--- Dataset ---

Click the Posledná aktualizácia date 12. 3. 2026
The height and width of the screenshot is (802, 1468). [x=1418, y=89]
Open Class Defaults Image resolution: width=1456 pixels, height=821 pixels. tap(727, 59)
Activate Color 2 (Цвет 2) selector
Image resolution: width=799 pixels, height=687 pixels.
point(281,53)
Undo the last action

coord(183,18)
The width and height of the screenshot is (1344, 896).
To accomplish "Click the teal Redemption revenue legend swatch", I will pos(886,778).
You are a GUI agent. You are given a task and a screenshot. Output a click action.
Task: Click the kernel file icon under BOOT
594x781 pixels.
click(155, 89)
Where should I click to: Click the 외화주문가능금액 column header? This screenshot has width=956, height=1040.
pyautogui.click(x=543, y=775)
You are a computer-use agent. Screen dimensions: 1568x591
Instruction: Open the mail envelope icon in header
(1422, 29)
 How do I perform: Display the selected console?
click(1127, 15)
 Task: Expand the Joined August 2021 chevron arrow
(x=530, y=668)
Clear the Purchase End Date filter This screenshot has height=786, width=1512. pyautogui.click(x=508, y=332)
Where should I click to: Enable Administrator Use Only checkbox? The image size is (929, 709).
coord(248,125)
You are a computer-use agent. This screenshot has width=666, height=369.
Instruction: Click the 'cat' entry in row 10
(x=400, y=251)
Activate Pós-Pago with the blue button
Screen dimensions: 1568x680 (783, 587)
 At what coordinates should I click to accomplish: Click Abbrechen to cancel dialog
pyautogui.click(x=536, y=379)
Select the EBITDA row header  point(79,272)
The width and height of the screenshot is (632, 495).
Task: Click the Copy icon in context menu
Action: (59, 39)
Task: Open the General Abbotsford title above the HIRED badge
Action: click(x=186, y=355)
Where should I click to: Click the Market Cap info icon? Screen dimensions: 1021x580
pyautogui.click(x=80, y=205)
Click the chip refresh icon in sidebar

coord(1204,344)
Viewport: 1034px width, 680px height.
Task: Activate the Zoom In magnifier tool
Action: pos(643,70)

--- What you have to do ---
Show each line of the data above that contains the string "header", matching case exactly.

--- Right answer ---
Where should I click to: Click the 외화주문가능금액 column header? This screenshot has width=956, height=1040.
Instruction: Open the mail envelope icon in header
Select the EBITDA row header  point(79,272)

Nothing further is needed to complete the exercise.